U.S. nonprofit organization

Shared Hope International (SHI) is a non-profit, non-governmental, Christian organization that exists to prevent sex trafficking and slavery.

== History ==
Shared Hope International was founded in 1998 by former Congresswoman Linda Smith, whose visit to a brothel district in Mumbai inspired her to address human trafficking. SHI's early efforts were focused on international sex trafficking, but later work investigated sex trafficking issues within the U.S.

== Reports ==

SHI received a grant from the U.S. Department of State's Office to Monitor and Combat Trafficking in Persons, to conduct a comparative examination of sex trafficking in four countries: Japan, Jamaica, Netherlands and the United States. This work resulted in SHI's DEMAND report and documentary.
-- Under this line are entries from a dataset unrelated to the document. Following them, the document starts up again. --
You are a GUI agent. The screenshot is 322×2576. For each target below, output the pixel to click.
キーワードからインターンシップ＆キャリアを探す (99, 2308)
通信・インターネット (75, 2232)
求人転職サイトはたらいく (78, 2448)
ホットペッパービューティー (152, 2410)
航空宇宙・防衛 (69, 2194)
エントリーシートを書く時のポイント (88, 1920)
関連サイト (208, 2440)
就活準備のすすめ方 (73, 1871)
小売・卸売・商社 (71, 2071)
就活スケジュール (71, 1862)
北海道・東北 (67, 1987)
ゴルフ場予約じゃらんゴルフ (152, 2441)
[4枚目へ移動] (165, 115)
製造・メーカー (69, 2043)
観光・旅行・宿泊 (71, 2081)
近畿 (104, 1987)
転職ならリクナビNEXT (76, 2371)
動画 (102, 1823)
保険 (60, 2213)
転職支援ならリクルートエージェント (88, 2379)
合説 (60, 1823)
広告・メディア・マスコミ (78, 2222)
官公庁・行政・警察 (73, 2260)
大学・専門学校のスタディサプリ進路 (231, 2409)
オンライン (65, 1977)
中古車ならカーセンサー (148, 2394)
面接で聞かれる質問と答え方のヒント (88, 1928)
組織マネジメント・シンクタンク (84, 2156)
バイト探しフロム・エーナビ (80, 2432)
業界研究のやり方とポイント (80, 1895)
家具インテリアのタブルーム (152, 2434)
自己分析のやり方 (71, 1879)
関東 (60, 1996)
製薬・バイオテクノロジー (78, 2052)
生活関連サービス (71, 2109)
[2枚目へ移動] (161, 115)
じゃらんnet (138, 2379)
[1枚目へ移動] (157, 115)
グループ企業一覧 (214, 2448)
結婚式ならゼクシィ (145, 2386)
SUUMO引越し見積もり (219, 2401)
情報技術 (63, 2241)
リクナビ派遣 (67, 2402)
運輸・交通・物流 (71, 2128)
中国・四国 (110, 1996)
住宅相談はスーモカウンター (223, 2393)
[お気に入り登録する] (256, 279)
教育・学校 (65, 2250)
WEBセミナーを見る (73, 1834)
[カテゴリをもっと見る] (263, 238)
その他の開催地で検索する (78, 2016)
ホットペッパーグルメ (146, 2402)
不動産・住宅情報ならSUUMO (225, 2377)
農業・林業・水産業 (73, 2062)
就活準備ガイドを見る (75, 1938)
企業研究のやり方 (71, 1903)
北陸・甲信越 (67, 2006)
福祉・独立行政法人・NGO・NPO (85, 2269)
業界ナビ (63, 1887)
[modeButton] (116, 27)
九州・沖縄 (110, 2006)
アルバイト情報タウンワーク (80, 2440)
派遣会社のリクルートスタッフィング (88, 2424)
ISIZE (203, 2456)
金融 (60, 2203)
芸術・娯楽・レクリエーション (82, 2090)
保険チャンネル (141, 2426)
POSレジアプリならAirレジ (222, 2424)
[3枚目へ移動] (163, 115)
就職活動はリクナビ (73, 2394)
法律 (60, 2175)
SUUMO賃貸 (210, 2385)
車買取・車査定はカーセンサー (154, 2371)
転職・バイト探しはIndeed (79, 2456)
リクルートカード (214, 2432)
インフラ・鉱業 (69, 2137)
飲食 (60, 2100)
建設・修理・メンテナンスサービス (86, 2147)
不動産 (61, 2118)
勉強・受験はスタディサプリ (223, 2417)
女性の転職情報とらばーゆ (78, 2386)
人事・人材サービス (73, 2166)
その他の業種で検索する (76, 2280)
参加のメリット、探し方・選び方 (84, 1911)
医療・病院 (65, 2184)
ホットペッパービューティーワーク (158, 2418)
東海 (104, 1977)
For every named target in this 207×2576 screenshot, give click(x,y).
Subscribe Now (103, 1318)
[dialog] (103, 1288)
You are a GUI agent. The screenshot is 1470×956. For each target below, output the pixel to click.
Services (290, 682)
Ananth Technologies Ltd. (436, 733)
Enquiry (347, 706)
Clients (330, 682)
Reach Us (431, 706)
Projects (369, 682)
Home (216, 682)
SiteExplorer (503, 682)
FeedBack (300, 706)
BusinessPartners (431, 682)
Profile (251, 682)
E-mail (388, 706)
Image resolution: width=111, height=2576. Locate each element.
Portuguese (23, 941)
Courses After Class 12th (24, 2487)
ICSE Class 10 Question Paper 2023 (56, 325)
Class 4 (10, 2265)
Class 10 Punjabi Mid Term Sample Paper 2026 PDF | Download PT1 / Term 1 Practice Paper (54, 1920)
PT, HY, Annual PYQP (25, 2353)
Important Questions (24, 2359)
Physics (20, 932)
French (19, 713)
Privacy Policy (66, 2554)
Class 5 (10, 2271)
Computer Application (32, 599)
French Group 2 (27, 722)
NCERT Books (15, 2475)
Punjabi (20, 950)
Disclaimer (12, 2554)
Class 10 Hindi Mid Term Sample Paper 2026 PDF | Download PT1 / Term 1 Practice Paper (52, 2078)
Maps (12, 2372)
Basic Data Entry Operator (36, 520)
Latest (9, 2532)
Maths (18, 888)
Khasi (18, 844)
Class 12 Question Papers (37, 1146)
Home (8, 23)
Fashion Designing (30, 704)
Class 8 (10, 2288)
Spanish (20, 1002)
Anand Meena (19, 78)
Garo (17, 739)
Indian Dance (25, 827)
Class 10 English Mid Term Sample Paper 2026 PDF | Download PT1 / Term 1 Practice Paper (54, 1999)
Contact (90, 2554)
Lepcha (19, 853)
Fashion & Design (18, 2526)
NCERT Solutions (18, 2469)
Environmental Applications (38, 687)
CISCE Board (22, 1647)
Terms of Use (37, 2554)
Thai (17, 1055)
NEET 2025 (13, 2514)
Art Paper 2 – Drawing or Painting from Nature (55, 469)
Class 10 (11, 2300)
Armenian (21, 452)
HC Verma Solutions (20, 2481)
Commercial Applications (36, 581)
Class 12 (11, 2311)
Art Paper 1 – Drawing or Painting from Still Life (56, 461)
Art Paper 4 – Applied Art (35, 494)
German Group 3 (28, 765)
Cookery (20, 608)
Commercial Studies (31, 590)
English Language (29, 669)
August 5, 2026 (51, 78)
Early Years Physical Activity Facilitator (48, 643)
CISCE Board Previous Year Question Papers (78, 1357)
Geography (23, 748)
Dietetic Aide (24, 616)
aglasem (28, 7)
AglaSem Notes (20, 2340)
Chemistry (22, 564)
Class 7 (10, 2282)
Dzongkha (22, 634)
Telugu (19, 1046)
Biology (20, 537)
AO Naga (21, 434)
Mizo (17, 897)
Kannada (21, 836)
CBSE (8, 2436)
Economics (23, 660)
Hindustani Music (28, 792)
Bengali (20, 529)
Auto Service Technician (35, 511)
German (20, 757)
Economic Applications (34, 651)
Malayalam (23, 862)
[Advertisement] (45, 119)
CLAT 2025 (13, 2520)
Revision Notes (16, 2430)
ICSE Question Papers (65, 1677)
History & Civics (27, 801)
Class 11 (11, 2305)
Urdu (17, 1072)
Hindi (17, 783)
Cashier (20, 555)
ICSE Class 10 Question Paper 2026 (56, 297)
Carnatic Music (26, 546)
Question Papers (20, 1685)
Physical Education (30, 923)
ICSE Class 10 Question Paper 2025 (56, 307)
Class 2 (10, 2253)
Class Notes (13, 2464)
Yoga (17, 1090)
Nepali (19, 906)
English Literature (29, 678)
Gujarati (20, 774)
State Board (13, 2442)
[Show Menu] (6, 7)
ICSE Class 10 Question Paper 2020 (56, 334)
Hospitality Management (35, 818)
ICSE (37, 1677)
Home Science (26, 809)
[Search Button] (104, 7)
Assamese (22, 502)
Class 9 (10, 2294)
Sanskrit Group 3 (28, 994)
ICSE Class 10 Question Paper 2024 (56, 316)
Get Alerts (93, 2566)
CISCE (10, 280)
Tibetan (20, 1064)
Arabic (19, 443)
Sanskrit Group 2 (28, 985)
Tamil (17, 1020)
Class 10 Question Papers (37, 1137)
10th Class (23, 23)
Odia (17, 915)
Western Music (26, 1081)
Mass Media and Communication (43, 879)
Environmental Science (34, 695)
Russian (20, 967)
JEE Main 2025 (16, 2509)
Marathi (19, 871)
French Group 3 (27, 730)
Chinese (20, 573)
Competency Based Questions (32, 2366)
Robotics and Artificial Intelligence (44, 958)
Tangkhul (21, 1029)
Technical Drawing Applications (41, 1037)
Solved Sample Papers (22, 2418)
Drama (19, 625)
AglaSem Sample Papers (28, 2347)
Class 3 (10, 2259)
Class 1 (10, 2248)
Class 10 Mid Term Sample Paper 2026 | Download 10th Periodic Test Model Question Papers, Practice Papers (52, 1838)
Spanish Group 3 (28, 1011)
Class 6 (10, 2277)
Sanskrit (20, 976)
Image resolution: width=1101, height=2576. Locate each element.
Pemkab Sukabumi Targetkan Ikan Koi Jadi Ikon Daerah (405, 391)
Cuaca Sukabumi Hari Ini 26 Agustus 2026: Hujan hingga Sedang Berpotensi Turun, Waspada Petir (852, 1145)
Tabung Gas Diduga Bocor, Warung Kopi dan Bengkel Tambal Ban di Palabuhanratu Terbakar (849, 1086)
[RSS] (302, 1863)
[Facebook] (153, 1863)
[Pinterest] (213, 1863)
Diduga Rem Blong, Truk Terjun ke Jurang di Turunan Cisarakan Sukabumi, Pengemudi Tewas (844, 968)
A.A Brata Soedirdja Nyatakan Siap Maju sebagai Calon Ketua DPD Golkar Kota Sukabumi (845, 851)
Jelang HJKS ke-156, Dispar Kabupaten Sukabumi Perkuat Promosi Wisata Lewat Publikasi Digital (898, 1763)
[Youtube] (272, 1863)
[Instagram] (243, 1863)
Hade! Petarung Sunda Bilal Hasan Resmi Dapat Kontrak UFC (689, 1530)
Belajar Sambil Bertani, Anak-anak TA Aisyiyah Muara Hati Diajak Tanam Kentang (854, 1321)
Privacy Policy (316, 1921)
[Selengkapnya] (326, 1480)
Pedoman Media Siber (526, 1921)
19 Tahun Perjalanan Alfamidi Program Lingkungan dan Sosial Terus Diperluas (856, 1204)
Follow-up research resulted in the publication of The National Report on Domestic Minor Sex Trafficking: America's Prostituted Children, which assessed the problems of child sex trafficking across ten locations in the United States.

== Programs ==
To build momentum in the international movement against trafficking, Linda Smith founded the War Against Trafficking Alliance (WATA) in January 2001. WATA coordinated regional and international efforts necessary to combat sex trafficking and conferences around the world. In February 2003, WATA co-sponsored its first World Summit with the U.S. Department of State which brought together leaders from 114 nations, all demonstrating a sustained commitment to prosecute trafficking and provide assistance to victims. In 2005, WATA was invited to participate, along with UNIFEM, in the first ASEAN conference to address child sex tourism in East and Southeast Asia.